Although I don’t think the following is the case, I do think it is possible to imagine a scenario where the Guardian do have a table that includes the administrative codes as well as names for this data, or an environment/application/tool for rapidly and reliably generating such a table, and that they know this makes the data more valuable because it means they can easily map it, but others can’t. The lack of codes means that work needs to be done in order to create a compelling map from the data that may attract web traffic. If it was that easy to create the map, a “competitor” might make the map and get the traffic for no real effort. The idea I’m fumbling around here is that there is a spectrum of stuff around a data set that makes it more or less easy to create visualiations. In the current example, we have area name, area code, map. Given an area code, it’s presumably (?) easy enough to map using e.g. OpenLayers becuase the codes are unambiguous. Given an area name, if we can reliably look up the area code, it’s presumably easy to generate the map from the name via the code. Now, if we want to give the appearance of publishing the data, but make it hard for people to use, we can make it hard for them to map from names to codes, either by messing around with the names, or using a mix of names that map on to area codes of different types. So we can taint the data to make it hard for folk to use easily whilst still be being seen to publish the data.

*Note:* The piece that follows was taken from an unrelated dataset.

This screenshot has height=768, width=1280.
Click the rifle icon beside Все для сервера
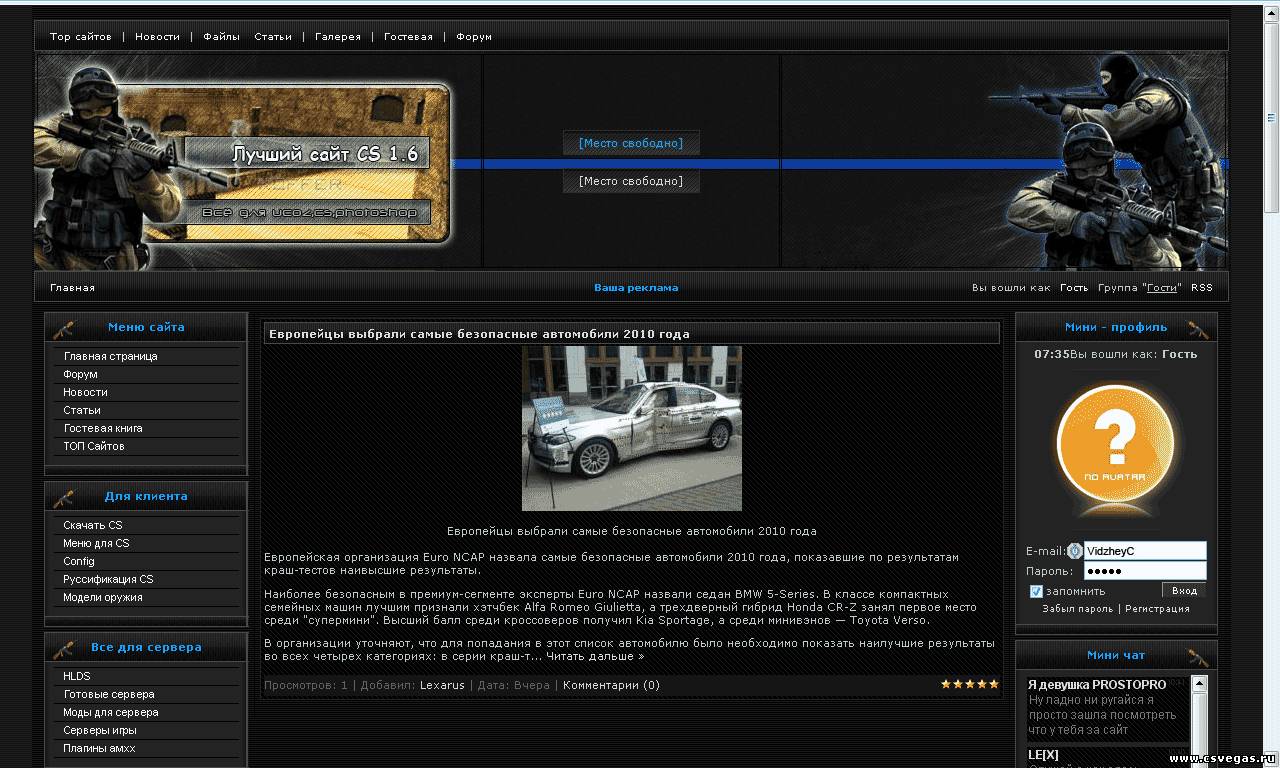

Now I’m not saying the Guardian do this, but a couple of things follow: firstly, obfuscating or tainting data can help you prevent casual use of it by others whilst at the same time ostensibly “open it up” (it can also help you track the data; e.g. mapping agencies that put false artefacts in their maps to help reveal plagiarism); secondly, if you are casual with the way you publish data, you can make it hard for people to make effective use of that data. For a long time, I used to hassle folk into publishing RSS feeds. Some of them did… or at least thought they did. For as soon as I tried to use their feeds, they turned out to be broken. No-one had ever tried to consume them. Same with data. If you publish your data, try to do something with it. So for example, the emissions data is illustrated with a Many Eyes visualisation of it; it works as data in at least that sense. From the place names, it would be easy enough to vaguely place a marker on a map showing a data value roughly in the area of each council. But for identifying exact administrative areas – the data is lacking.

It might seem as is if I’m angling against the current advice to councils and government departments to just “get their data out there” even if it is a bit scrappy, but I’m not… What I am saying (I think) is that folk should just try to get their data out, but also:

– have a go at trying to use it for something themselves, or at least just demo a way of using it. This can have a payoff in at least a three ways I can think of: a) it may help you spot a problem with the way you published the data that you can easily fix, or at least post a caveat about; b) it helps you develop your own data handling skills; c) you might find that you can encourage reuse of the data you have just published in your own institution…

– be open to folk coming to you with suggestions for ways in which you might be able to make the data more valuable/easier to use for them for little effort on your own part, and that in turn may help you publish future data releases in an ever more useful way.

Can you see where this is going? Towards Linked Data… 😉

PS just by the by, a related post (that just happens to mention OUseful.info:-) on the Telegraph blogs about Open data ‘rights’ require responsibility from the Government led me to a quick chat with Telegraph data hack @coneee and the realisation that the Telegraph too are starting to explore the release of data via Google spreadsheets. So for example, a post on Councils spending millions on website redesigns as job cuts loom also links to the source data here: Data: Council spending on websites.